**Background of NGF Antibodies**
Nerve Growth Factor (NGF), discovered in the 1950s, is a neurotrophic protein critical for the survival, development, and function of sensory and sympathetic neurons. It binds to two receptors: TrkA (tyrosine kinase receptor A) and p75NTR (neurotrophin receptor), regulating pain signaling, inflammation, and tissue repair. Dysregulated NGF signaling is implicated in chronic pain conditions (e.g., osteoarthritis, neuropathic pain), inflammatory diseases, and neurodegenerative disorders.
NGF antibodies are therapeutic agents designed to neutralize NGF activity, primarily targeting its interaction with TrkA/p75NTR. By blocking NGF-mediated pathways, these antibodies aim to reduce pain and inflammation while minimizing opioid-like side effects. The development of NGF inhibitors gained momentum in the 2000s, with monoclonal antibodies like tanezumab showing promise in clinical trials for osteoarthritis and cancer pain.

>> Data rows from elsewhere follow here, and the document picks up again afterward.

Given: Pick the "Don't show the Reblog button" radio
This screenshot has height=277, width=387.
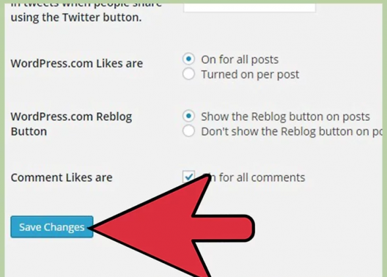Looking at the screenshot, I should (189, 131).
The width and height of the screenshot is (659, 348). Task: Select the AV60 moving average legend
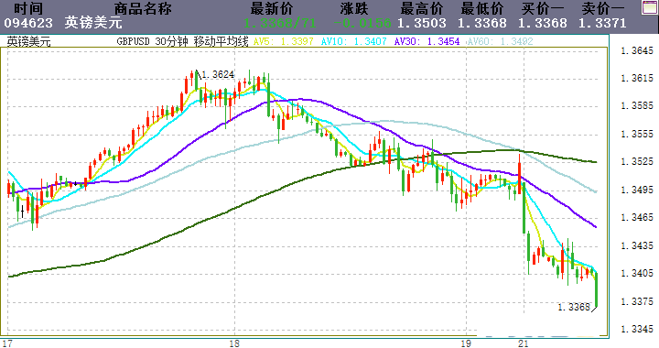[500, 41]
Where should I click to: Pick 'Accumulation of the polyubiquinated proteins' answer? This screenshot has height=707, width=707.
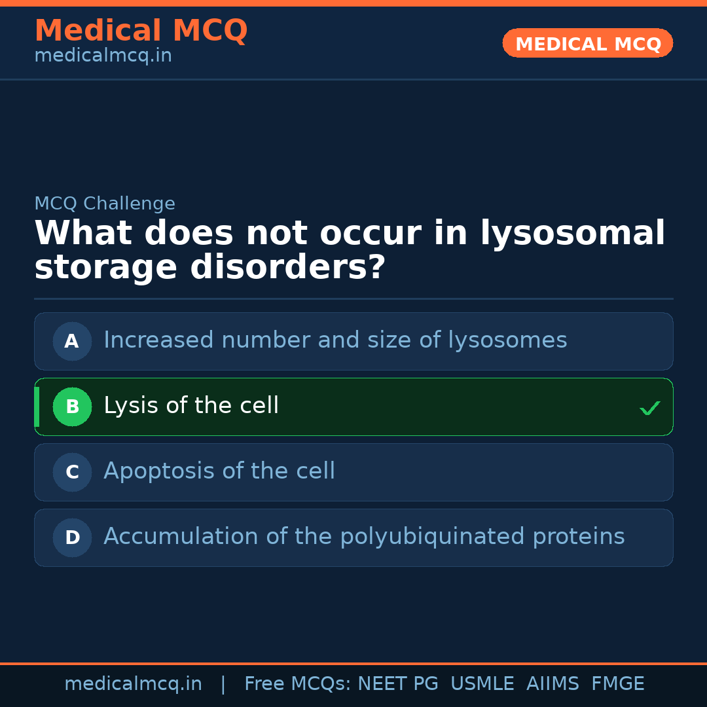[364, 537]
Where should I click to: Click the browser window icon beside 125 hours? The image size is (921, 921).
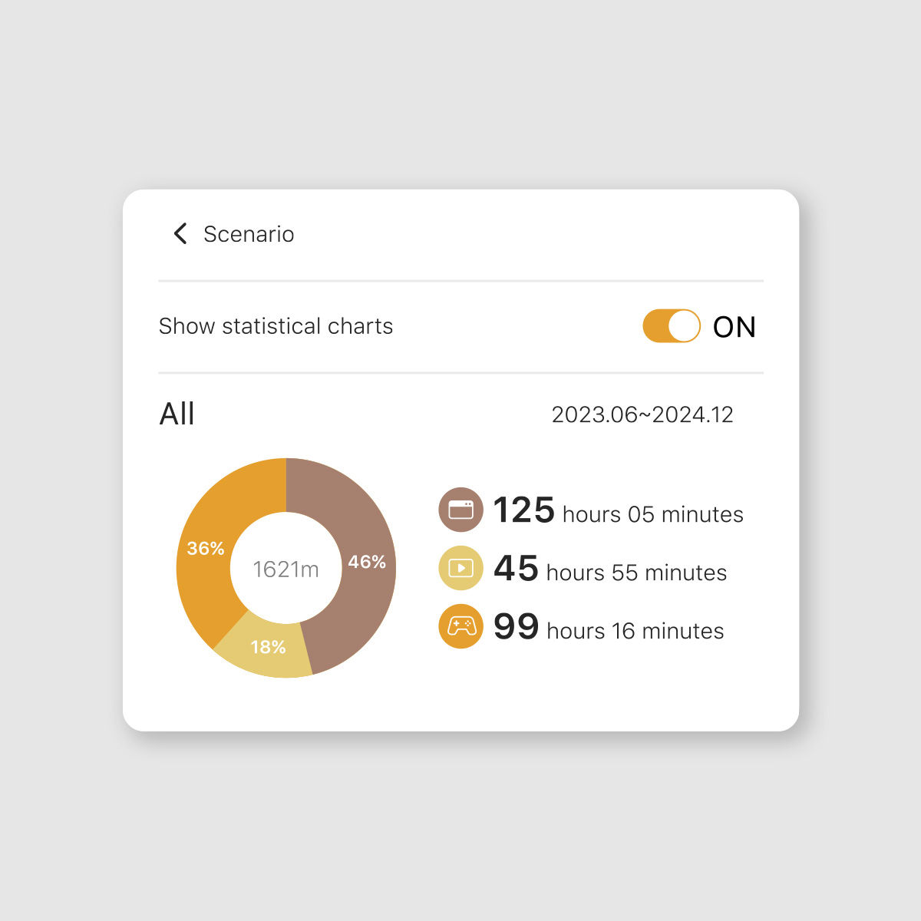coord(460,510)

However, safety concerns, including rare cases of joint damage, led to regulatory challenges and paused approvals.
Research continues to refine NGF antibody specificity, dosing, and applications, particularly for conditions lacking effective treatments. Their dual role in modulating pain and neurogenic inflammation highlights potential in diverse fields, from neurology to rheumatology, though balancing efficacy and safety remains a key focus.